Positive or doubtful result in at least one class of antibodies IgM/IgG was observed in 21 (52.5%) of respondents: IgM antibody–in 9 (42.9%), IgG–in 12 (57.1%). The severity index in patients with only localized scleroderma was 5.1 points on average, in patients with morphea, associated with Lyme disease-3.76, respectively. According to the results of the evaluation of each of the 4 domain scores of the severity index, the mean values of the "surface area score (SA)", "erythema (ER)" and” new lesion/lesion extension (N/E)" scores were not significantly different between patients in both groups. The score of density (ST) in patients of the 1st group was 1.94 points, in patients of the 2nd group–0.9, respectively.3


The index of the severity of localized scleroderma associated with Lyme disease was lower than in respondents only with morphea, in particular due to the skin thickness. The presences of specific antibodies against Borrelia burgdorferi s.l were detected in 52.5% patients with morphea. This indicates an association between morphea and Borrelia burgdorferi sensu lato complex in patients from Ternopil region. Therefore the subject of our study requires further attention of the dermatologist not only from Ukraine, but from the whole world as well.



Conflict of interests

Authors declares that there is no conflict of interest.

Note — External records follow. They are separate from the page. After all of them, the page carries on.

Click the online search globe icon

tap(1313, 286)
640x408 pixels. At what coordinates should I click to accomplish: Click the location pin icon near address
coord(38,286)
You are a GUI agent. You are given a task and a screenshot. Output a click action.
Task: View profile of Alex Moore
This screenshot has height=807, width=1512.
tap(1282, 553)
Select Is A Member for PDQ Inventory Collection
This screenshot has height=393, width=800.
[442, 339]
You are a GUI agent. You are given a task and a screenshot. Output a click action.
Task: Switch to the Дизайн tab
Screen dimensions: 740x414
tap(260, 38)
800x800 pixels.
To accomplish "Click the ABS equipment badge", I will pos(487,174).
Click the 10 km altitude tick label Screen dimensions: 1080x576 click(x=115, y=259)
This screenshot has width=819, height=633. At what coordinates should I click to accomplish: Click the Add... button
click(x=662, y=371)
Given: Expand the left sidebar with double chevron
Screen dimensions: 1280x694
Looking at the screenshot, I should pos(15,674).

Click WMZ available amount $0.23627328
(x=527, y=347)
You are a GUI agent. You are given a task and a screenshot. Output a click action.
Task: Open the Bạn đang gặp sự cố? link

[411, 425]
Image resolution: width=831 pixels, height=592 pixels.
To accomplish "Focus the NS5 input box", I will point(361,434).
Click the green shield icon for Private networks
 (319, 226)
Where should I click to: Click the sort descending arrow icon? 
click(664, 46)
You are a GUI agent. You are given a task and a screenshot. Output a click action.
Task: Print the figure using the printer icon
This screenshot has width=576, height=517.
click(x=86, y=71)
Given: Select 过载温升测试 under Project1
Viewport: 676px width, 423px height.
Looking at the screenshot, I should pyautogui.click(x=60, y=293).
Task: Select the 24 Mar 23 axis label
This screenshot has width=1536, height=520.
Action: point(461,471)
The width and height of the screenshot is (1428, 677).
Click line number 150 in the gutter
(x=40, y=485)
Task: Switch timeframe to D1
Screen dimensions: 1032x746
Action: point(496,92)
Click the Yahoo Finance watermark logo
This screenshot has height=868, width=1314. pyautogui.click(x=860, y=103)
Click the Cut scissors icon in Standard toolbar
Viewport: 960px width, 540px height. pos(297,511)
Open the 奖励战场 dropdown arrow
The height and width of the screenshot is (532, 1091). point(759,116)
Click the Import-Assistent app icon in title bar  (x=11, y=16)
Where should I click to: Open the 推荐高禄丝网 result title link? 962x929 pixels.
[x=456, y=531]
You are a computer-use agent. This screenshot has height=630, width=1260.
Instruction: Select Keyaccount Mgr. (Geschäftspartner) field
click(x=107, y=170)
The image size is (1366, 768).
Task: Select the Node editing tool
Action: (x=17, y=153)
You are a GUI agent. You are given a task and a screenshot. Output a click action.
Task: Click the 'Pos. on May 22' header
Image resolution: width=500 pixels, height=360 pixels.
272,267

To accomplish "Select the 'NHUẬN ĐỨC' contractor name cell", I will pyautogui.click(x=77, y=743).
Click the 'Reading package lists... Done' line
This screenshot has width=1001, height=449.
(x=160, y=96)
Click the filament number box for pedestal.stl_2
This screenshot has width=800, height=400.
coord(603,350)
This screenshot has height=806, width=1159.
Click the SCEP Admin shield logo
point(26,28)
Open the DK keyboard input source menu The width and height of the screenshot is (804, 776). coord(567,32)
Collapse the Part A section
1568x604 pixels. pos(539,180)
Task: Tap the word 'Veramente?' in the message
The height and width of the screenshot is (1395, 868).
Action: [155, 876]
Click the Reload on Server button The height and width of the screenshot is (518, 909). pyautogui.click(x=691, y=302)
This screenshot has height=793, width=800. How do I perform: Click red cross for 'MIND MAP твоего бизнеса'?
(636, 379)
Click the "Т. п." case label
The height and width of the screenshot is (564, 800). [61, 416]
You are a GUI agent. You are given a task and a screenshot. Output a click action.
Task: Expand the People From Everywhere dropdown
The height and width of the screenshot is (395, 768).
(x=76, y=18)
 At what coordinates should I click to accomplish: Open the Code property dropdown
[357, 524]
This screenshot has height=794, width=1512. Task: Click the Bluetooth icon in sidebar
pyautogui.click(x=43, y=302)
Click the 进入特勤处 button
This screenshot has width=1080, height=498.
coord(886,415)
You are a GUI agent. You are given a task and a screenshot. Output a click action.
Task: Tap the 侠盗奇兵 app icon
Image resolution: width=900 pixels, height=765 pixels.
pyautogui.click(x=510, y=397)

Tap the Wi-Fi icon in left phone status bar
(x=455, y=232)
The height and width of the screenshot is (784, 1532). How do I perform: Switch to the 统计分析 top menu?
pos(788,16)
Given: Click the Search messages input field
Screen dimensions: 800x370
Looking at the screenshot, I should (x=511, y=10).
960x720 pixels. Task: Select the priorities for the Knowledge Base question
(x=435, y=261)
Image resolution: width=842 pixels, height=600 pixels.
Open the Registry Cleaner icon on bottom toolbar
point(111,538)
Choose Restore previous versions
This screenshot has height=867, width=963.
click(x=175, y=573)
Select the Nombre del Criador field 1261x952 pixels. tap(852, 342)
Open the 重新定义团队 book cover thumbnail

  1. Romanenko KV, Gritsay OD. About the role of Borrelia burgdorferi in the development of lokalized scleroderma. The questions of experimental and clinical medicine: a collection of articles. 2010;14(2):161‒164.
  2. Tokarska-Rodak M, Shkilna M, Plewik D. Serological research towards Lyme borreliosis in hunters and forestry workers in selected areas of Poland and Ukraine. Health Problems of Civilization. 2018;11(4):287‒292.
  3. Arkachaisri T, Vilaiyuk S, Li S, et al. The localized scleroderma skin severity index and physician global assessment of disease activity: a work in progress toward development of localized scleroderma outcome measures. J Rheumatol. 2009;36(12):2819–2829.